Il Citizenship (Amendment) Bill del 2016 è un breve documento di appena tre pagine che intende modificare la Sezione 2(b) del Citizenship Act. Quest’ultimo si occupa di acquisizione e perdita della cittadinanza indiana. La Sezione 2(b) definisce il termine di “migrante illegale”. Il Citizenship (Amendment) Bill propone una modifica della definizione di questo termine aggiungendo quanto segue: “Stabilisce che le persone appartenenti a comunità di minoranza indù, sikh, buddista, giainista, parsi e cristiana di Afghanistan, Bangladesh e Pakistan, che sono stati esentati dal governo centrale in base a o sotto la clausola (c) della sotto sezione (2) della sezione 3 del Passport (Entry into India) Act del 1920 e dall’applicazione delle previsioni del Foreigners Act del 1946 o di altro ordine successivo, non devono essere trattate come migranti illegali per gli scopi di questo Atto”.

Indù, sikh, buddisti, giainisti, parsi e cristiani provenienti da Afghanistan, Bangladesh e Pakistan sono quindi considerati idonei per la naturalizzazione come cittadini dell’India se essi sono residenti all’interno del Paese.

Il preambolo della legge, che spiega scopi e obiettivi dell’Atto, afferma: “Molte persone di origini indiane, comprese quelle appartenenti alle suddette comunità di minoranza…”. È chiaro che l’emendamento proposto non è rivolto a tutte le persone di origine indiana, ma solo ad alcune, cioè ai non musulmani.

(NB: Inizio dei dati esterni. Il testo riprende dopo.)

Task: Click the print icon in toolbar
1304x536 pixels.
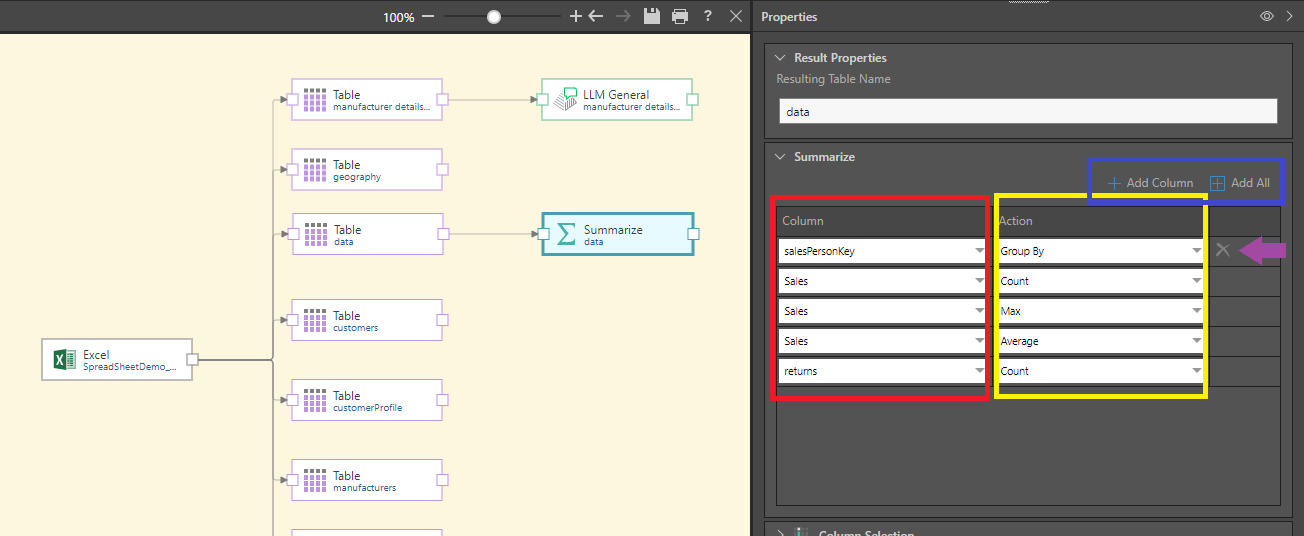Action: [x=680, y=16]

È interessante notare che la legge non si rivolge a tutte le minoranze religiose di tutti i Paesi vicini, e in modo chiaro esclude molte comunità che vivono orribili forme di persecuzione, come i musulmani Rohingya del Myanmar, dove la popolazione è in maggioranza buddista, o i buddisti tibetani e i musulmani uiguri in Cina.

La legge sui rifugiati, se si è firmatari della Convenzione Onu del 1951 [sui rifugiati, ndr], considera la decisione di garantire lo status di rifugiato una questione di convenienza politica. Anche se non si vuole firmare la Convenzione del 1951, nulla vieta di approvare una legge interna che incorpora le sue principali disposizioni. Il fatto che il governo non sia interessato a farlo significa che garantire protezione alle vittime di persecuzione non rientra tra i suoi obiettivi primari.

Che cosa ci rimane allora? Il manifesto elettorale del 2014 del Bharatiya Janata Party ci dà la risposta. A pagina 37 del manifesto si afferma che “l’India deve rimanere la casa naturale per gli indù perseguitati ed essi devono essere accolti qui se sono in cerca di rifugio”. Perché l’India dovrebbe essere la casa naturale per gli indù perseguitati e opporsi invece ai cristiani e musulmani perseguitati? Evocare l’immagine degli “indù perseguitati” è un modo magistrale per spingere la nozione dell’India come “nazione indù” così come viene sostenuta dal Rashtriya Swayamsevak Sangh, e allo stesso tempo come qualcosa che è sotto attacco. Giusto la rivendicazione di una minaccia alla sicurezza nazionale.

Se il governo di Narendra Modi vuole fornire protezione alle minoranze religiose dei Paesi vicini e [allontanarle] dalla persecuzione – un lodevole obiettivo – non dovrebbe spingersi oltre l’esistente struttura internazionale della legge sui rifugiati. Aspetto centrale della definizione di rifugiato, così come stabilito dalla Convenzione sui rifugiati del 1951, è il fondato timore di essere perseguitati per motivi di religione, razza, nazionalità, appartenenza ad un particolare gruppo sociale o opinione politica da parte del Paese della propria nazionalità. Finora l’India ha rifiutato di approvare un ordine da parte dei governo centrale.